Making things happen in the world requires many things, but above all, one must be bold -- and surprisingly few people are, Winnefeld said, adding that he’s constantly reminded that incredibly bright adults will work long hours perfecting fundamentally flawed concepts because they aren’t bold enough to break out of the existing paradigm.

“Someone has to lead them out of all this, and that would be you,” he said. “Think of it as guiding people on a journey through a series of concentric circles of discovery, [and] you’ll know you’re there when other people start enthusiastically leading the change for you.”

Being bold also means taking risk, the admiral said, “which means you’re sometimes going to fail.”

“People just hate to fail, me included, but there’s simply no escaping the fact that success is the daughter of failure,” he added.

Those who reach the other side of complexity and lead people through the concentric circles will experience the exhilaration of change, the admiral told the graduates.

“What will it look like?” Winnefeld asked them. “Well, you might change the underlying framework for looking at a problem. We’ve had to do a lot of that lately in the balancing act we call national security.”

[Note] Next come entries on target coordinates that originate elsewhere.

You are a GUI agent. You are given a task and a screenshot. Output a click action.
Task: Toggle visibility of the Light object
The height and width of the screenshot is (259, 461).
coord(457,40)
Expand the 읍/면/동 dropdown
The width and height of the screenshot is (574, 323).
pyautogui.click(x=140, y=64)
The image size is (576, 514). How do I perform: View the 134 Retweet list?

Or they might increase agility by breaking things down into more granular bits so they can better be rearranged into better and faster combinations, he said. After all, he added, speed is life in his business, and it may be the same in the businesses of the new graduates.

“Or perhaps you might build greater versatility, the way we find new things for an existing unit, platform or person to do, and enable them to switch quickly from one role to another,” he said. “Or you might pioneer fresh integration, like how our special operations forces have fused intelligence and operations to dramatically increase their effectiveness.”

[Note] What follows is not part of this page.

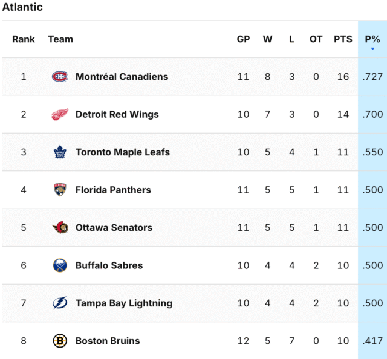
Task: Click the Ottawa Senators logo icon
Action: coord(60,228)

But no matter what the change looks like, he told the graduates, a little humility will do a lot of good along the way.

“I want to let you in on one of the secrets of why the U.S. has the most capable military in the world,” Winnefeld said. “The quickest way for a young fighter pilot or platoon commander or submarine watch officer to lose credibility in my business is to lack humility, by denying mistakes or taking credit where it’s not due or even taking credit where it is due.

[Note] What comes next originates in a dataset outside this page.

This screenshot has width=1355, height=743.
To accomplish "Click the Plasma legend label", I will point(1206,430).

“You don’t have to be a rock star to lead change,” he continued. “Your people will be more eager to follow you if they know they’re doing it for the betterment of something other than your own reputation.”

This, Winnefeld said, is what has motivated him throughout his career.

“Other than the privilege of working with the remarkable young men and women who wear the cloth of our nation,” he said, “the exhilaration of finding a better idea and pulling it off is what I live for in my professional life, and I hope it ends up as part of yours.”

In leaving the graduates with a final thought, the vice chairman cited some of the nation’s strengths -- geography, demographics, diversity, energy and other natural resources, the freedom to be innovative, the quality of our economy, the world’s best military and excellence in higher education -- “all of which refute, at least for me, any narrative that we are a nation in decline.” His hope, he added, is that the graduates will remember that America is more than just a nation.

The United States “remains an idea about freedom and liberty. And more people are trying to get into this country to share in that idea than are trying to leave,” the admiral said. “And there are hard-working young men and women out there somewhere tonight who are willing to risk their lives to keep that idea alive for you.”